# Canon G9 DSLR convertion



## patata (Feb 21, 2013)

Anyone knows if it's possible to make my G9 a DSLR.I read it somewhere a while ago and it would be cool if it's actually possible.
I know there are various lenses for non DSLR(with plastic mount)but I want a DLSR and I can't really afford one right now.


----------



## ghostred7 (Feb 21, 2013)

Honestly, given the limited capability of the D9, I would just save the money you would spending converting it and put it towards a used DSLR body. 

What are you trying to accomplish that you feel you need to mod/convert to DSLR? Video? Broader depth of field? Stills? Sports? What?


----------



## Bevo (Feb 22, 2013)

If money is tight and you want to learn how to use a DSLR then get a film camera, they are dirt cheap and will teach you very fast as every picture counts.

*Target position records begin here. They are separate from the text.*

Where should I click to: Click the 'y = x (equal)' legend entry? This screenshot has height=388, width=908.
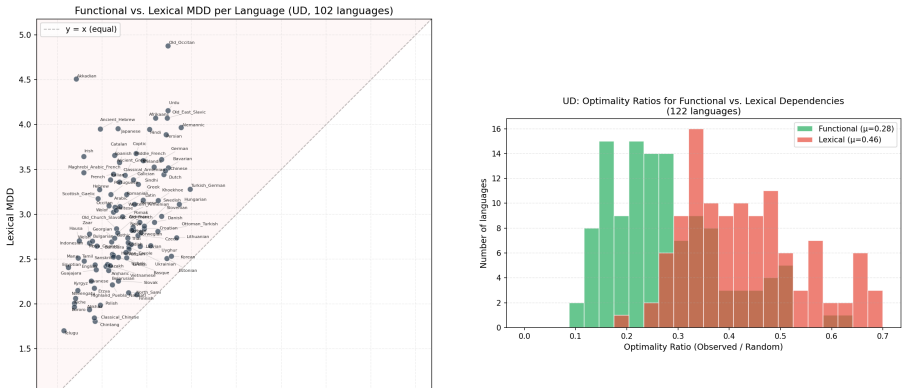80,30
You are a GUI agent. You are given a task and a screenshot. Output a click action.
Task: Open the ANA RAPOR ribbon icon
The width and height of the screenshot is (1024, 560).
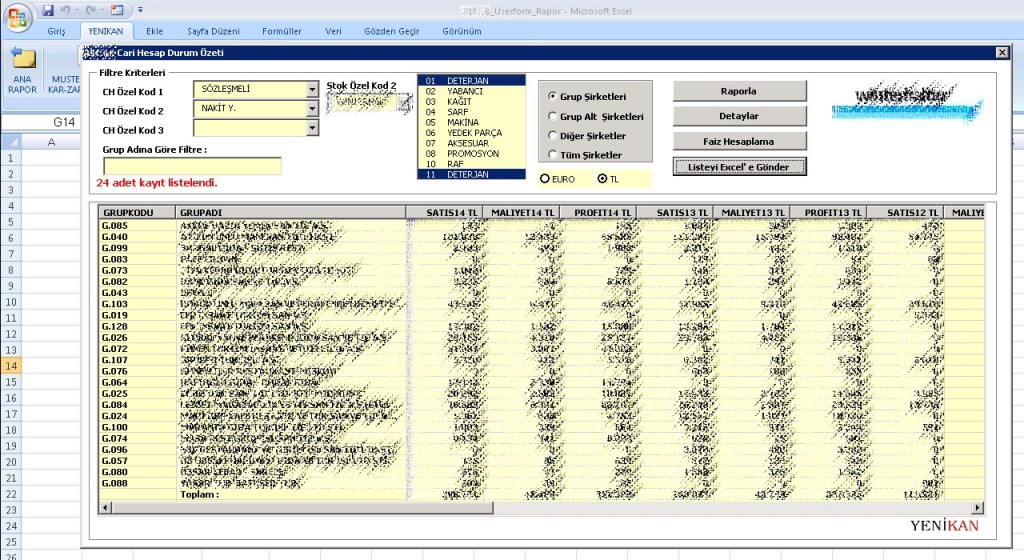pos(22,70)
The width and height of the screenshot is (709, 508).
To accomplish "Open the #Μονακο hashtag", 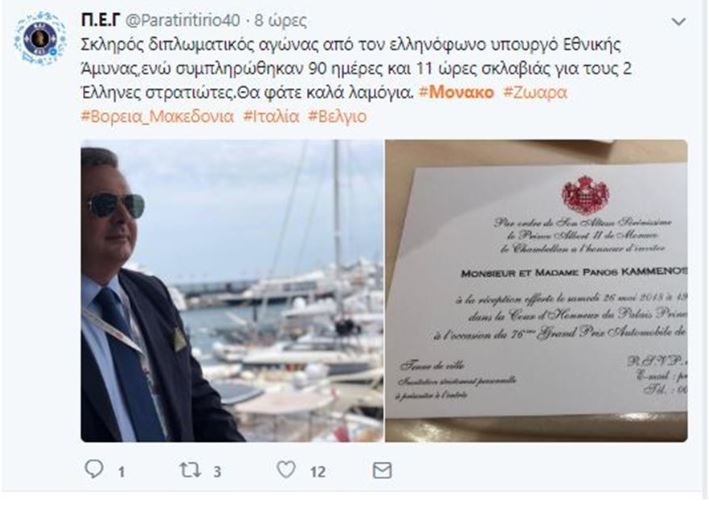I will tap(456, 92).
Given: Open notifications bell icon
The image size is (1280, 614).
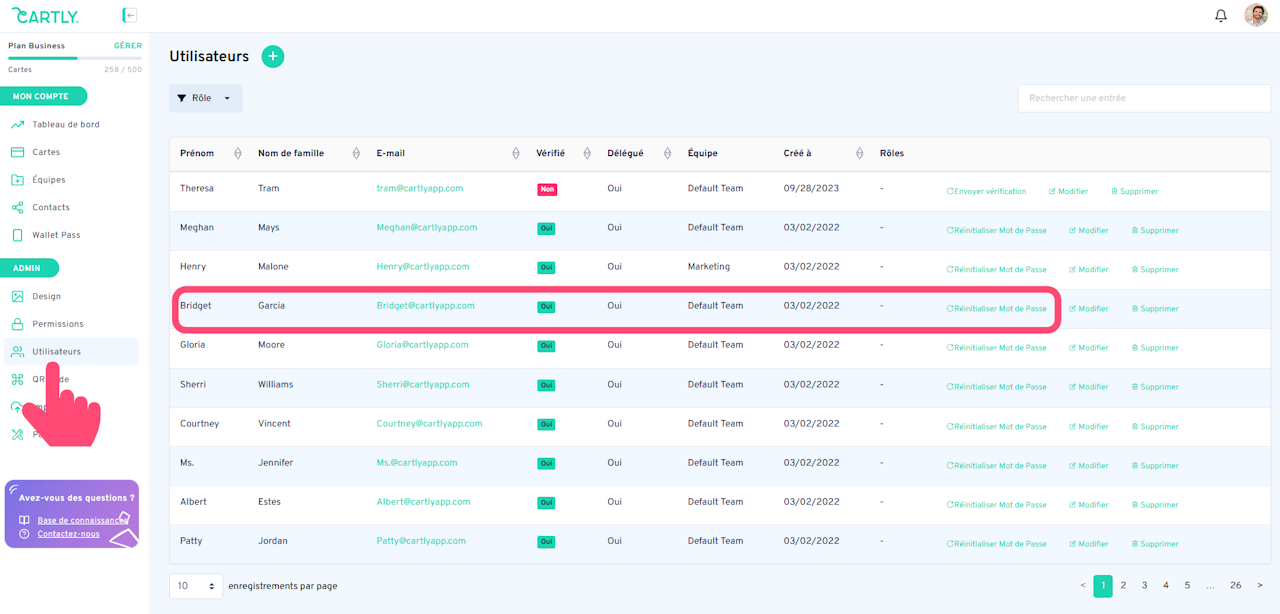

Your camera is not worth the project.


----------



## patata (Feb 22, 2013)

I see,then i might save for a Canon EOS after I'm done with my RAN Crusher.


----------



## Kwirk (Mar 8, 2013)

Looks like OP is banned, but I figure I should clear it up that you will not be able to convert a G9 into a DSLR. Ever.


----------



## patata (Mar 14, 2013)

Kwirk said:


> Looks like OP is banned, but I figure I should clear it up that you will not be able to convert a G9 into a DSLR. Ever.



Thanks I'm already looking for an EOS


----------